━━━━━ DATA TO PROCESS ━━━━━
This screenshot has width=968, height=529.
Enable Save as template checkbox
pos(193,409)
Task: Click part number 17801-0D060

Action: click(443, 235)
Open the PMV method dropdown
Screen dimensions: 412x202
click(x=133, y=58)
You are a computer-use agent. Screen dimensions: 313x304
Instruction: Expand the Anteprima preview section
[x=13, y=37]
━━━━━
━━━━━ DATA TO PROCESS ━━━━━
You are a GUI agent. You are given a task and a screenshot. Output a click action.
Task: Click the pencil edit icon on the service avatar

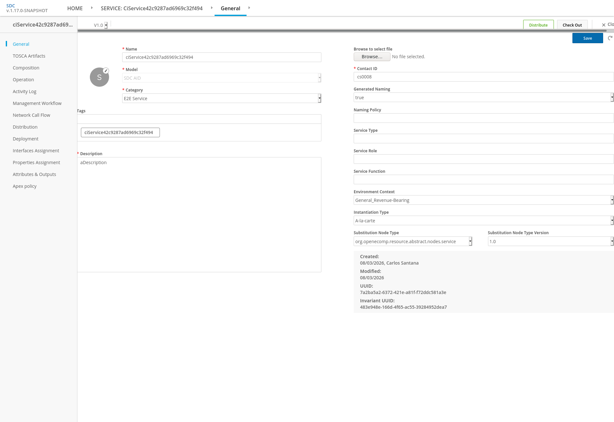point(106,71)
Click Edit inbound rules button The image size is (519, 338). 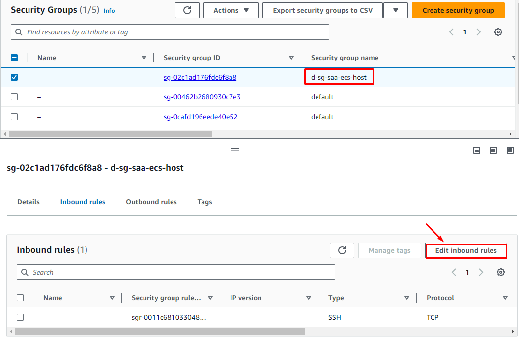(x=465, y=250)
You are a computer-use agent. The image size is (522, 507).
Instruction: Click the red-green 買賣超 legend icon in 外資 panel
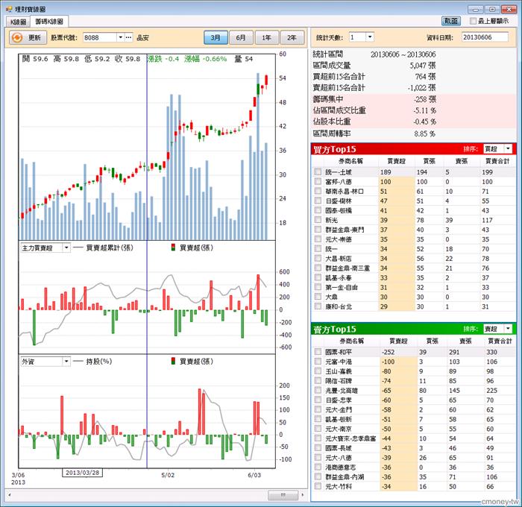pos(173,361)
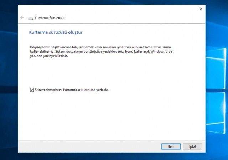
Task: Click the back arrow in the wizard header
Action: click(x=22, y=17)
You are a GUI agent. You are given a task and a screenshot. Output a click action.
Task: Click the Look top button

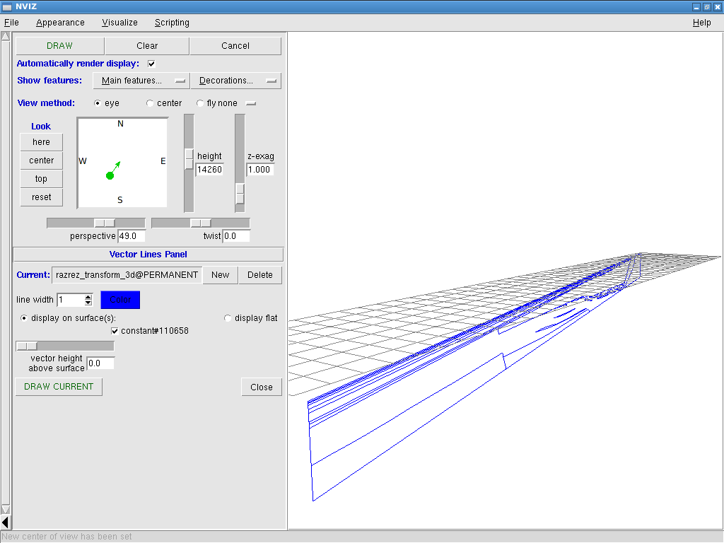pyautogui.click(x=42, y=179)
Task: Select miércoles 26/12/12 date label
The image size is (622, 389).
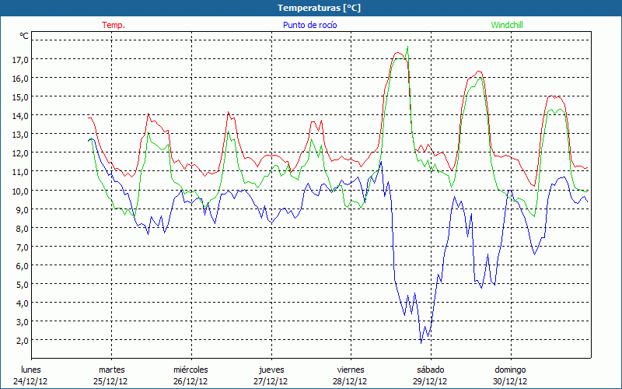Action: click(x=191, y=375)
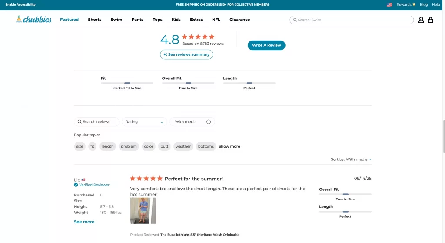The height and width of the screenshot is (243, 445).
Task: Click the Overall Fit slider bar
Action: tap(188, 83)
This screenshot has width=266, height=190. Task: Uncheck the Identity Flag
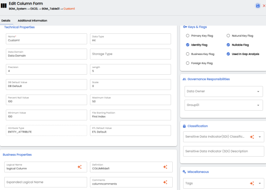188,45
━━━━━
━━━━━ DATA TO PROCESS ━━━━━
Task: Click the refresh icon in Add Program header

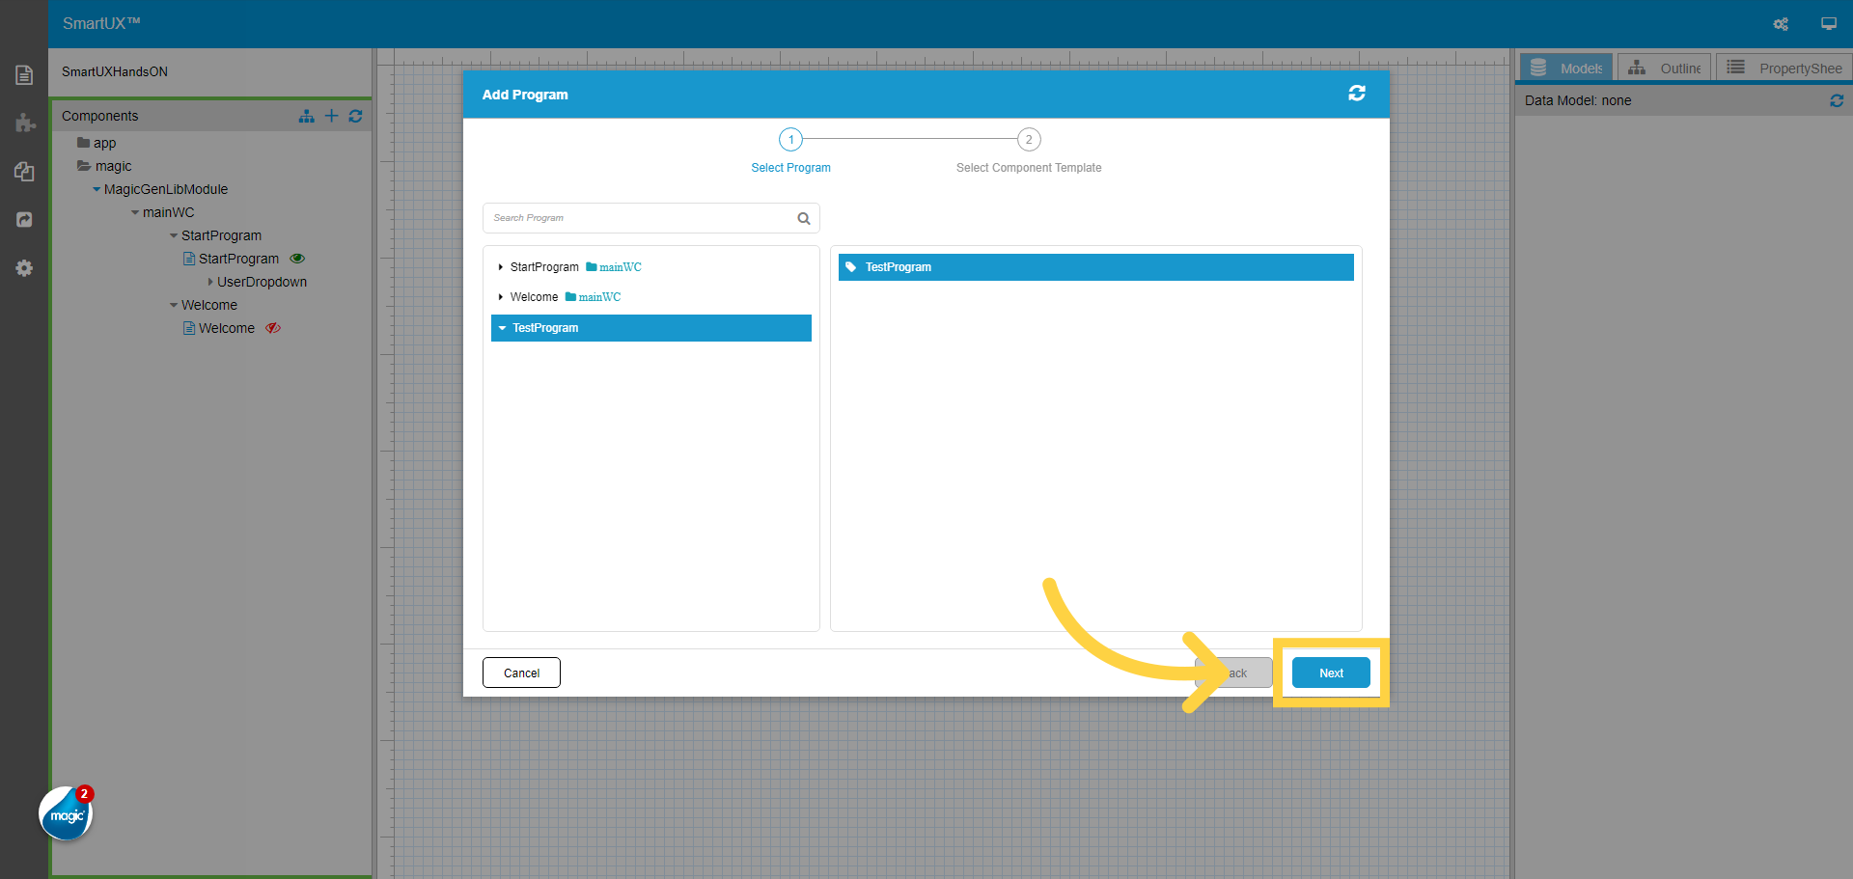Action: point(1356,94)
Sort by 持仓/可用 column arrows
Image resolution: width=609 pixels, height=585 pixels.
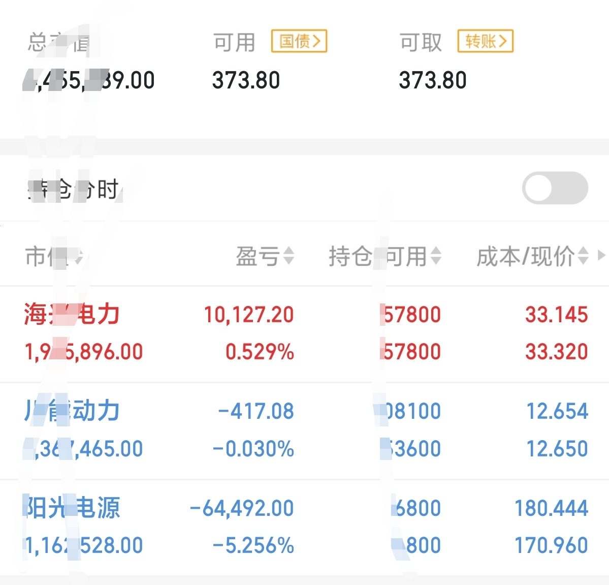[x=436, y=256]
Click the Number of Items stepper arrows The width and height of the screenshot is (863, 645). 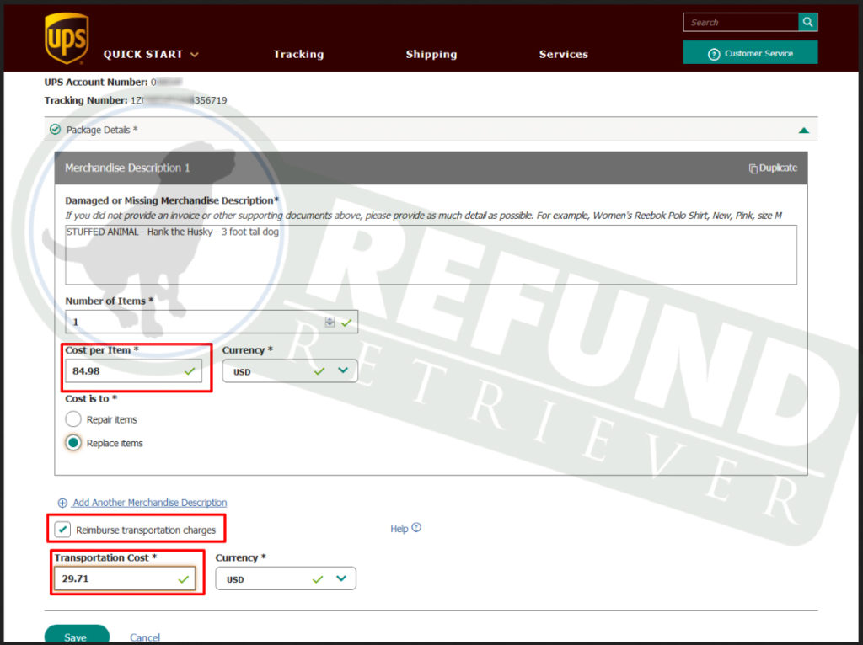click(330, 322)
━━━━━
_WORK TASK_
Among the entries, copy every line containing the word "agent".

_EXERCISE RESPONSE_
You are a computer-use agent. Screen dimensions: 313x304
You are a GUI agent. You are given a task and a screenshot. Output a click action.
You are a computer-use agent. The image size is (522, 507).
You are a GUI agent. You are given a task and a screenshot. Output a click action.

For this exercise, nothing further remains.